> **Input for this task**:
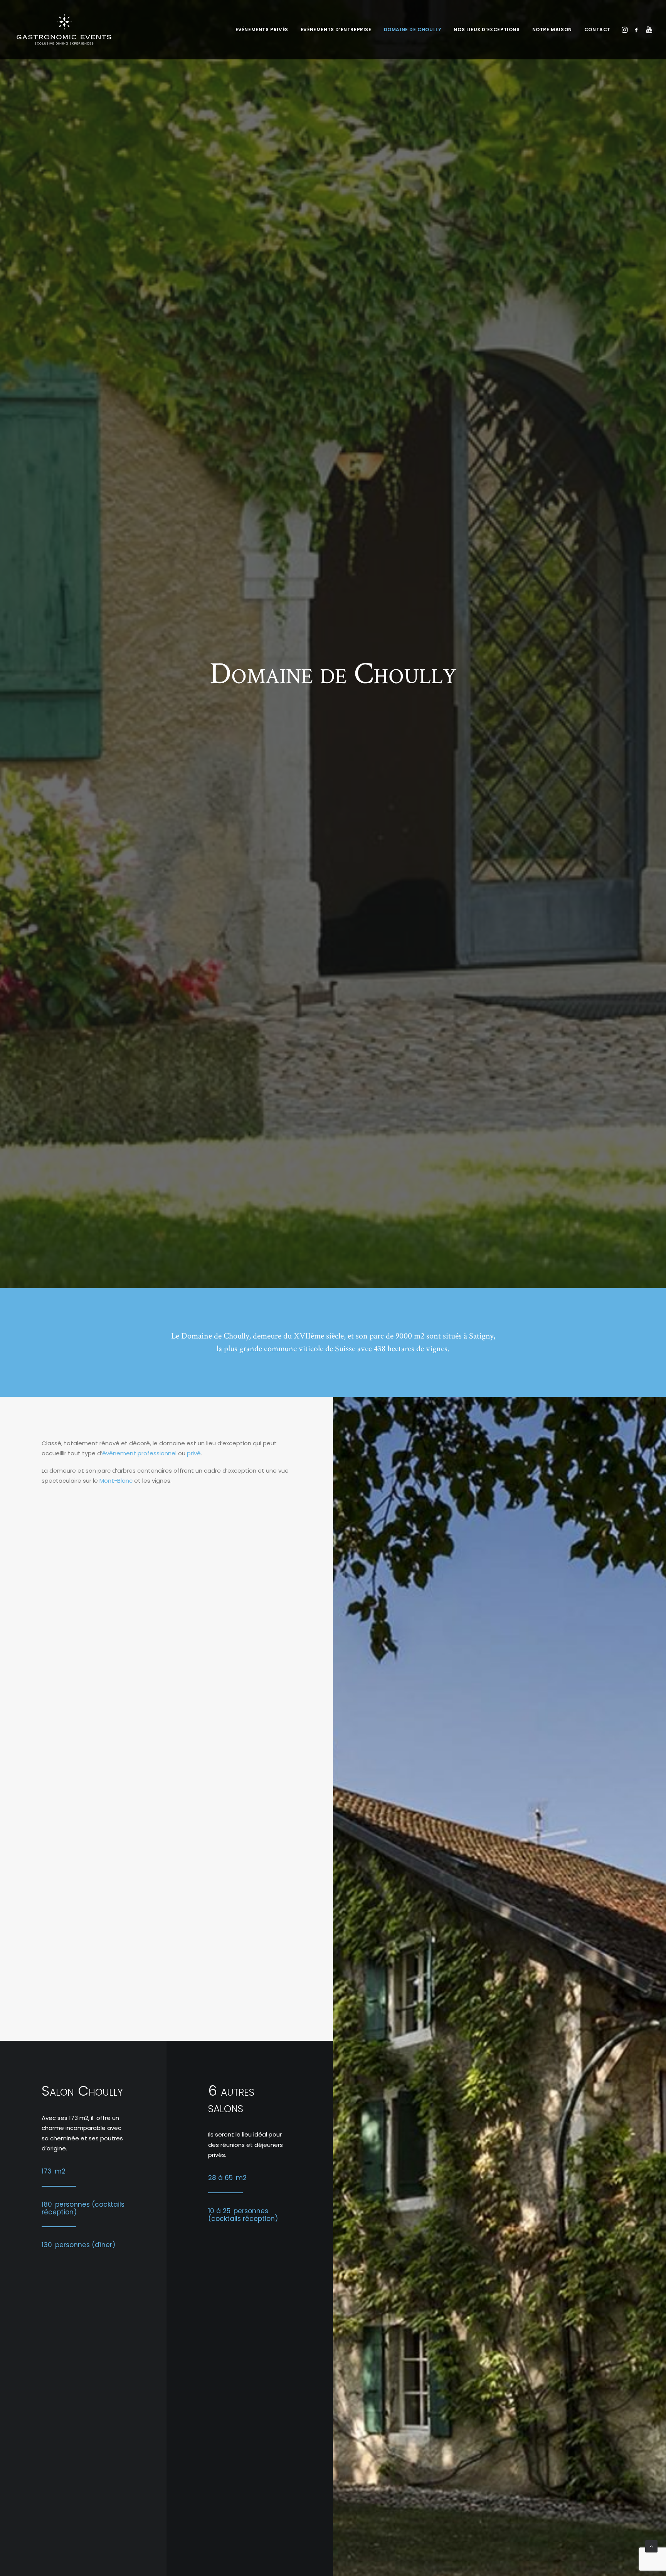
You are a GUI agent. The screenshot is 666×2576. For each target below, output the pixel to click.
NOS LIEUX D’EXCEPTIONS (487, 29)
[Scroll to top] (651, 2546)
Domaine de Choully (413, 29)
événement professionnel (139, 1453)
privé (194, 1453)
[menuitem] (262, 29)
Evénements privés (261, 29)
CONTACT (597, 29)
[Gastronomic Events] (64, 29)
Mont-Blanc (116, 1481)
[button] (625, 29)
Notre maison (552, 29)
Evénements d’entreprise (336, 29)
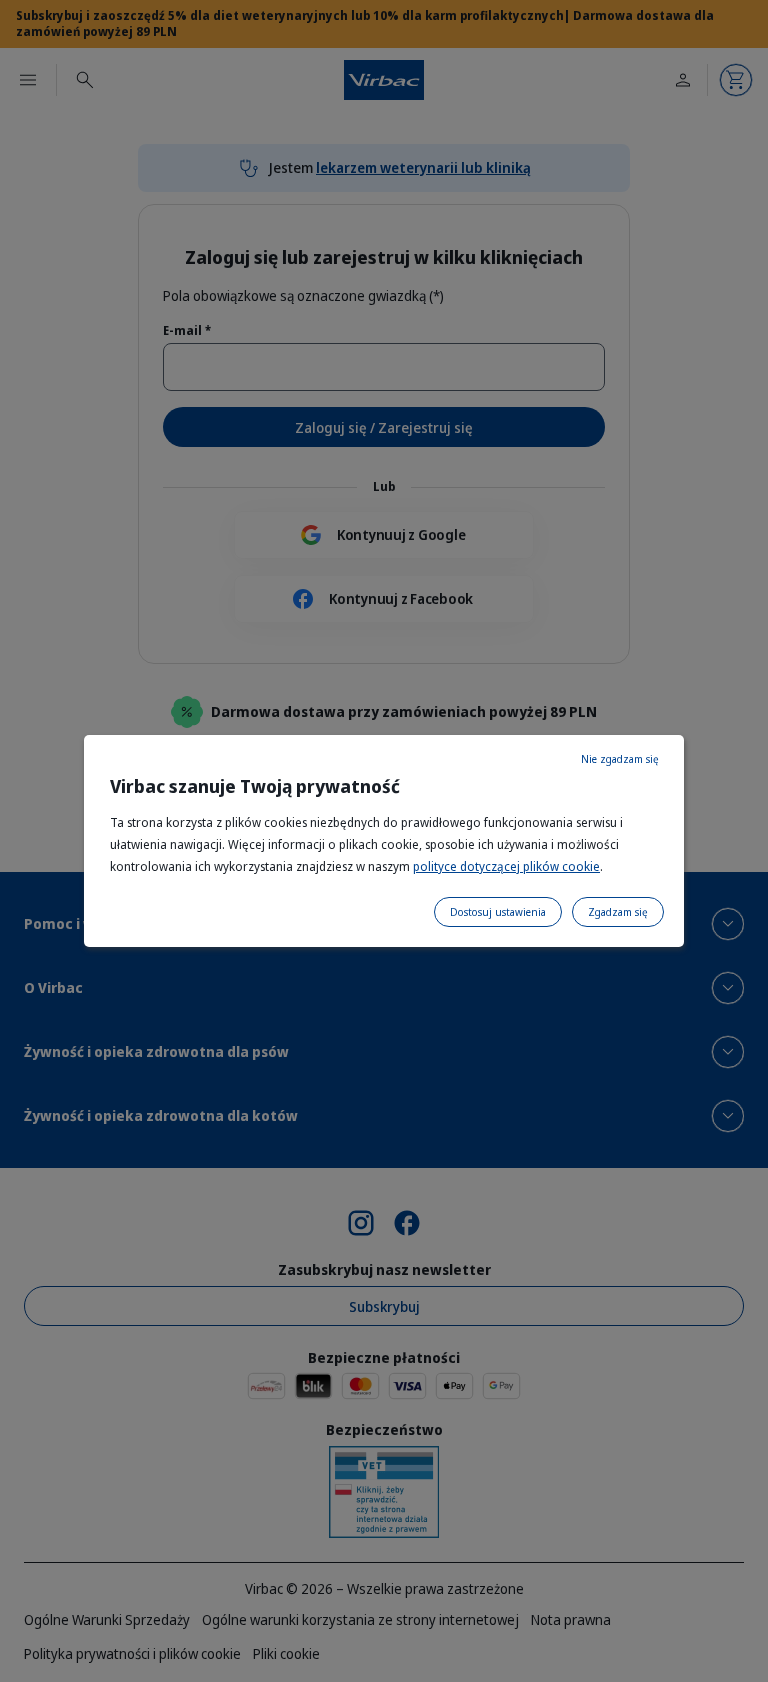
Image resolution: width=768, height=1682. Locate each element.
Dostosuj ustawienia (498, 912)
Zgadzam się (618, 912)
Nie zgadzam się (620, 759)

> **Your task**:
All of the entries above should be duplicated exactly, except for the pictures.

> **Solution for this task**:
You are a GUI agent. The screenshot is 666×2576. For each target below, output the pixel to click.
NOS LIEUX D’EXCEPTIONS (487, 29)
[Scroll to top] (651, 2546)
Domaine de Choully (413, 29)
événement professionnel (139, 1453)
privé (194, 1453)
[menuitem] (262, 29)
Evénements privés (261, 29)
CONTACT (597, 29)
[Gastronomic Events] (64, 29)
Mont-Blanc (116, 1481)
[button] (625, 29)
Notre maison (552, 29)
Evénements d’entreprise (336, 29)
Image resolution: width=768, height=1682. Locate each element.
Dostosuj ustawienia (498, 912)
Zgadzam się (618, 912)
Nie zgadzam się (620, 759)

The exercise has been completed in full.